▶ Written exercise
Format the lines of the entries below as a numbered list, dropping any blank lines and leaving out the pictures.

▶ Exercise material
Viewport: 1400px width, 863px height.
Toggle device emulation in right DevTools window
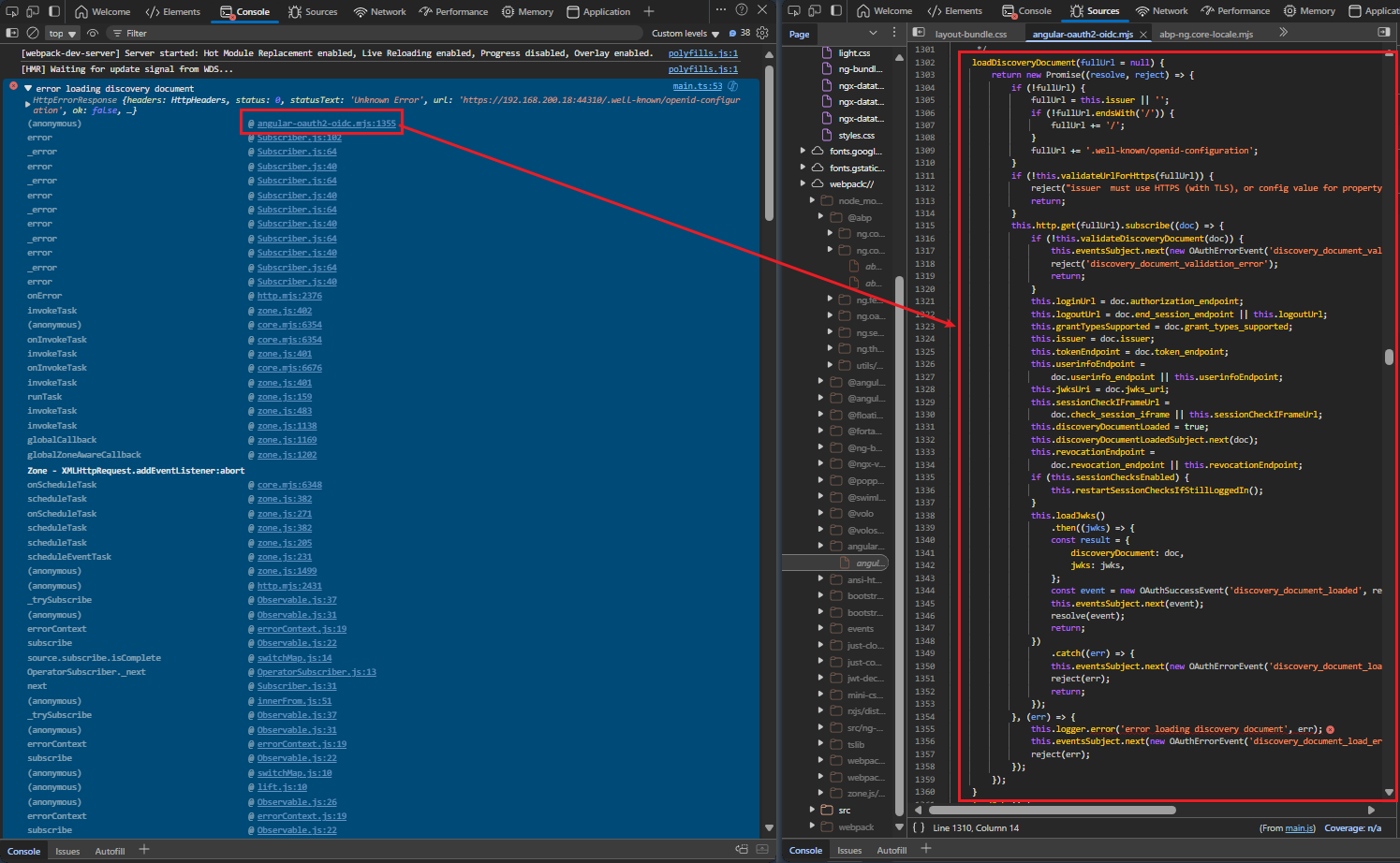(x=815, y=11)
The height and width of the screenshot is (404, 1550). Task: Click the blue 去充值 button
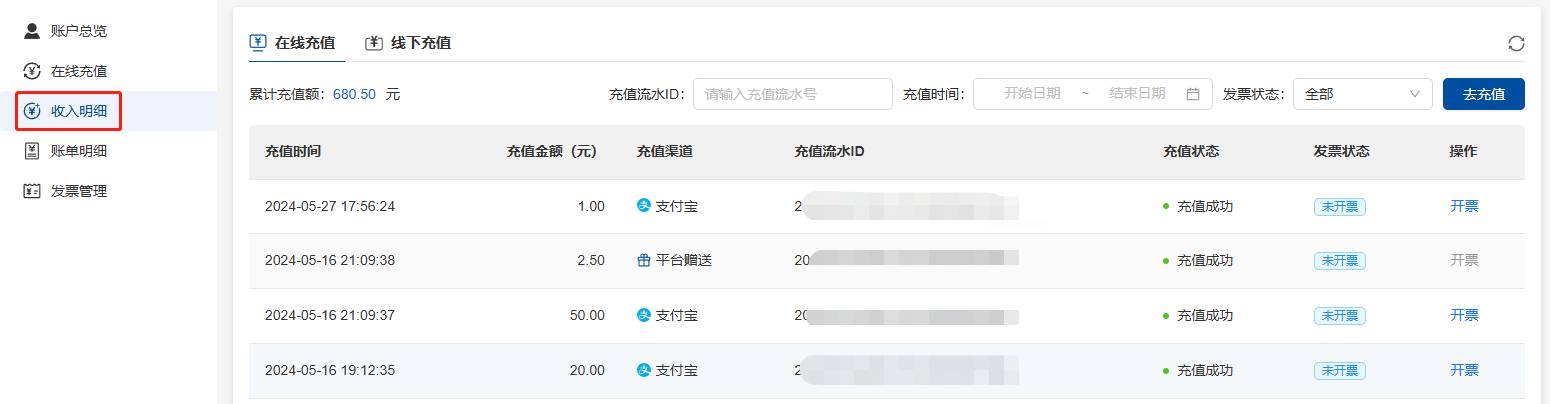(x=1484, y=94)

▶ Task output
1. Viewport: 1400px width, 863px height.
2. Toggle device emulation in right DevTools window
3. (x=815, y=11)
4. The height and width of the screenshot is (404, 1550). Task: Click the blue 去充值 button
5. (x=1484, y=94)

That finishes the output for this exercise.